**Source information**
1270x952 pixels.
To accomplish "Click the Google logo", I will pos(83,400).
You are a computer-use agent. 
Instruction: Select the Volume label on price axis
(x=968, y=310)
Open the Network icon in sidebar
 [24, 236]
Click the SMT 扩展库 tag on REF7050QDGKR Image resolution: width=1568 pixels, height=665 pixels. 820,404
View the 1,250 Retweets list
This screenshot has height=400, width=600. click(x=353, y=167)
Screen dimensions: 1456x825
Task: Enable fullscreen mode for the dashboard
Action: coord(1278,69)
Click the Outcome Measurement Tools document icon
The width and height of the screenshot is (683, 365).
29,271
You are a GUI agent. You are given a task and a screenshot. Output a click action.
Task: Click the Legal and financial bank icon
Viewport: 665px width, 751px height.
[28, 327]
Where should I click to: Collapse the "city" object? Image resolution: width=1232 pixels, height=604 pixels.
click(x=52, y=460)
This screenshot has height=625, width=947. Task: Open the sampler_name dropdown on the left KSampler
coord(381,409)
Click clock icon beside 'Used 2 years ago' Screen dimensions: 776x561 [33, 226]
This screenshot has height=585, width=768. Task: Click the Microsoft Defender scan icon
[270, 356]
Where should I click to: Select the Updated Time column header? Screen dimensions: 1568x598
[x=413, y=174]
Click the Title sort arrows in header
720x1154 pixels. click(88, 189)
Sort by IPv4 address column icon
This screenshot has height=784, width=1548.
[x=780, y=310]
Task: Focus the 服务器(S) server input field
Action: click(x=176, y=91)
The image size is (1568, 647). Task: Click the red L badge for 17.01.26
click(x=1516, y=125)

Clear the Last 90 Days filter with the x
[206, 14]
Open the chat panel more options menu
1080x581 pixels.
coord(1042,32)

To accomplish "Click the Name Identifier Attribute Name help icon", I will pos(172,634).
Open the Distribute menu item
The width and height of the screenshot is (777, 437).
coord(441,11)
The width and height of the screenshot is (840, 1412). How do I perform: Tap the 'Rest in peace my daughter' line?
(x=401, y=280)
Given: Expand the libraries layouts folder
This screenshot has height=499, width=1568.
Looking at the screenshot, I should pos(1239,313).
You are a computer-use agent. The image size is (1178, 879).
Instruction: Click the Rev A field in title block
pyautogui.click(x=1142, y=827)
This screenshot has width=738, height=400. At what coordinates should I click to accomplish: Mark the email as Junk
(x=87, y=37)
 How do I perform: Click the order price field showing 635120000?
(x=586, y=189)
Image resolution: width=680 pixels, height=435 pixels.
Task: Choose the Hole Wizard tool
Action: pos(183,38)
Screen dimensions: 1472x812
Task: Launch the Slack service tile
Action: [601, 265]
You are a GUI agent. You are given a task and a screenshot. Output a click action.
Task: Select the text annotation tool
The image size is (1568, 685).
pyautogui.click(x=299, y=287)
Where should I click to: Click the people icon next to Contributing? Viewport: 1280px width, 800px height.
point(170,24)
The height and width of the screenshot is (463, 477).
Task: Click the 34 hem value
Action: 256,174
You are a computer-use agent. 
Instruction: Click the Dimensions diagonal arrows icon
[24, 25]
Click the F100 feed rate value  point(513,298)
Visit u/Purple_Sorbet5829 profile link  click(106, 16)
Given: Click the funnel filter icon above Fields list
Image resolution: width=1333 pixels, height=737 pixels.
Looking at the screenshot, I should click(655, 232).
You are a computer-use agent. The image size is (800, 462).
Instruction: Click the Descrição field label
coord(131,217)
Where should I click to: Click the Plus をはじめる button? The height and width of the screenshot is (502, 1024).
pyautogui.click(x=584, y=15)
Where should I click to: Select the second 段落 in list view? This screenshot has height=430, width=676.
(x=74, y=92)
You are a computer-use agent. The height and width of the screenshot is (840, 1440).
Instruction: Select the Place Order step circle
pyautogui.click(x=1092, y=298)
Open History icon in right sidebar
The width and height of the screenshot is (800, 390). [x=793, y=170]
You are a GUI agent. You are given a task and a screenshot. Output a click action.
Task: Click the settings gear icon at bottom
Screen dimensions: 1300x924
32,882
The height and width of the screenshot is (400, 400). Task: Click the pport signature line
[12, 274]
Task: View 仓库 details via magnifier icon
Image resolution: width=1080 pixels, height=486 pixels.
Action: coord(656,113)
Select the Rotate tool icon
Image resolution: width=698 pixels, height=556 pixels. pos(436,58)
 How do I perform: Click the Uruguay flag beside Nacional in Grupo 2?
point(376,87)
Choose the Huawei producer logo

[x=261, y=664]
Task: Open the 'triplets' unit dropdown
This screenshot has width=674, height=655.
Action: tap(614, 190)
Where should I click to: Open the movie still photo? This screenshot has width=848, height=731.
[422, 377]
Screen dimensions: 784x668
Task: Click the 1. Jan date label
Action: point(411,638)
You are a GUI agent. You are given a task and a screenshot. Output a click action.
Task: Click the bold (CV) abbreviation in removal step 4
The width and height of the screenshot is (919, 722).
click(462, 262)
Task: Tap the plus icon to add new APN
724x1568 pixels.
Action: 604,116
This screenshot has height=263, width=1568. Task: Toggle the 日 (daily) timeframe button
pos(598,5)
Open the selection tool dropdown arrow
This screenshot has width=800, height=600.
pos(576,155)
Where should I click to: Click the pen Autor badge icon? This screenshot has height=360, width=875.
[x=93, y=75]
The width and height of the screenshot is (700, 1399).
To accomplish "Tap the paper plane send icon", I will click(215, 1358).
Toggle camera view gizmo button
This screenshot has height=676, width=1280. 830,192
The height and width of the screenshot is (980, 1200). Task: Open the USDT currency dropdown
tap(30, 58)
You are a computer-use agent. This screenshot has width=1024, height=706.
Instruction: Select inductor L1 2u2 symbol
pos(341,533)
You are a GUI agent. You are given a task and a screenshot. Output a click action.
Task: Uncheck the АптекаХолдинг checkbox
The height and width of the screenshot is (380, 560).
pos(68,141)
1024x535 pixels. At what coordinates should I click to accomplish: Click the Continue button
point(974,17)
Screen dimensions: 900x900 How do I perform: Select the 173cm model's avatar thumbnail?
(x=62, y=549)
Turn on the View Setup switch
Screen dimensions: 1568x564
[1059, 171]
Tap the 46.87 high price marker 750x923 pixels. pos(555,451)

**Work item**
Write out, without alteration, the line that contains "1024x535 pixels. At" and all subsequent lines down to the end of the data above.

**Solution to this task**
1024x535 pixels. At what coordinates should I click to accomplish: Click the Continue button
point(974,17)
Screen dimensions: 900x900 How do I perform: Select the 173cm model's avatar thumbnail?
(x=62, y=549)
Turn on the View Setup switch
Screen dimensions: 1568x564
[1059, 171]
Tap the 46.87 high price marker 750x923 pixels. pos(555,451)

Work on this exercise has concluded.